The Good: Canola powered higher today as buyers scramble to get covered in both nearby and deferred positions. The move this week has pushed the nearby (March 2021) contract to new all time highs. Cash prices are also hitting all time highs in the April-May-June period across the Prairies. The old saying goes “what goes up, must come down”, but canola for now is trading at new highs.
The Bad: The Tunisian tender saw prices for durum and barley drop slightly from the results of last month. Durum CIF prices averaged US$385.65 which is down by US$1.80 from last months tender. The barley tender showed that prices dropped US$2.30 per tonne to US$285.28 per tonne. The drop in prices are minimal, which is good news, but it does indicate that prices are beginning to stabilize after moving higher since November.
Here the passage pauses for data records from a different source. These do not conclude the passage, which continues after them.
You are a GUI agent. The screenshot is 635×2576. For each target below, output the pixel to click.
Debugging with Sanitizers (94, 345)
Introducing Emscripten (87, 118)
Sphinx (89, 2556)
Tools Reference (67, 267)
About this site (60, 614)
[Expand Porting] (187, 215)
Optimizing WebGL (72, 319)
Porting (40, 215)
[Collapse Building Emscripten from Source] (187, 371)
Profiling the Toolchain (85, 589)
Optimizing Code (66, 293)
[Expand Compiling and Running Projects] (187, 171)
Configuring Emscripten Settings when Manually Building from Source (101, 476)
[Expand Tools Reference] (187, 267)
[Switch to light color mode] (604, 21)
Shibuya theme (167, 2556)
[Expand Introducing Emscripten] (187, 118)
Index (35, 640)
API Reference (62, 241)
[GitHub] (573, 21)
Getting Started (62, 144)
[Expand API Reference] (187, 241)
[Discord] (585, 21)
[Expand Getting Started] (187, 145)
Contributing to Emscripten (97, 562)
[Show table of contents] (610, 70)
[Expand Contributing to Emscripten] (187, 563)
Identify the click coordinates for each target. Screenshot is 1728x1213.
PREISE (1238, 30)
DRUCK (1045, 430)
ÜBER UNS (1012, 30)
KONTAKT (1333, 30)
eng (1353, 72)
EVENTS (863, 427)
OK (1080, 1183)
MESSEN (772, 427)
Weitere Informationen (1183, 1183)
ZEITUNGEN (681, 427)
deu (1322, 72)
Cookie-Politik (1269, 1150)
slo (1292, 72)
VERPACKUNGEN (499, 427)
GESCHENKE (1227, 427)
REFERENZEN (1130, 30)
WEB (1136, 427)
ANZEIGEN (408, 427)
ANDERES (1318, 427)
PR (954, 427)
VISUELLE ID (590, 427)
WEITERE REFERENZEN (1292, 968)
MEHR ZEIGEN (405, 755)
The Ugly: Despite the fact that crude oil futures have dropped during the past two trading sessions, the Canadian dollar continues to move higher. The Canadian dollar is a favourite currency for the back to normal economy/inflation trade. The bad news is that does hurt the Canadian cash grain, pulse and oilseed values. The good news is that prices are close to all time highs so the impact is minor compared with the increased commodity price. If you are looking for a silver lining, the costs of goods priced in U.S. dollars like fertilizer and machinery is lowered by the stronger loonie.